Generalmente siamo stati abituati a considerare gli organismi dei partiti veri come cuore pulsante di una formazione politica. Lì si dovrebbe addensare la storia e il futuro, la saggezza e la temerarietà. Invece, così come il Consiglio nazionale che incoronò D’Alema, l’Assemblea di oggi non si sa chi rappresenti visto che in tre anni ha rivelato la sua pletoricità e la sua inutilità. Anche questa è una singolarità del Pd. Non c’è niente in questo partito che sia coerente con le sue premesse.

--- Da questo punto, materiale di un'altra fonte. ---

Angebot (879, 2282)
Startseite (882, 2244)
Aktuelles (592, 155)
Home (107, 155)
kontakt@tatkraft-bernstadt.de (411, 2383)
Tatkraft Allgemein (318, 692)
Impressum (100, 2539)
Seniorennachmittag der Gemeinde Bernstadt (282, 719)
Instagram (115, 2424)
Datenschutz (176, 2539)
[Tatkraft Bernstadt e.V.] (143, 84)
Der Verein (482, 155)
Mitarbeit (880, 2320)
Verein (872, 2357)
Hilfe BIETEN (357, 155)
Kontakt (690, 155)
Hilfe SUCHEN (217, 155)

Se fosse un partito liquido e moderno gli basterebbe avere un piccolo gruppo dirigente centrale sottoposto alla volontà di un organismo agile e snello da convocare rapidamente e integrato da forme di partecipazione più moderne, la Rete ad esempio. Se fosse un partito all’antica avrebbe bisogno di affidare al suo parlamentino, anche qui più snello, poteri effettivi che l’assemblea odierna ha solo sulla carta. Invece il Pd è sufficientemente liquido da dar l’idea di sciogliersi al sole e sufficientemente burocratizzato da far scaturire le sue decisioni dal caminetto di capicorrenti che si moltiplicano in forma spontanea.

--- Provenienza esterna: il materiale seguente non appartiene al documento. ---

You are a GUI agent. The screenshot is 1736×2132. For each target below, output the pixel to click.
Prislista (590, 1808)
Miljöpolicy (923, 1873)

Matteo Renzi di questa contraddizione è figlio e boia. È nato da questo impasto di incoerenze, e da loro si vuole emancipare. Bersani evoca antica gloria partitista ma deve invece soggiacere alla magnificenza pletorica dei suoi organismi rappresentativi. Così, una folla da stadio di provincia riempie in questo momento l’albergo romano dei concorsi statali, il mitico Ergife, a porte chiuse per la stampa, si dice, ma chiuse soprattutto perché se una decina di delegati va a fare pipì fuori dall’hotel l’assemblea non ha più il numero legale. E questo ambaradam si rivela del tutto inutile. Come una battaglia fuori tempo.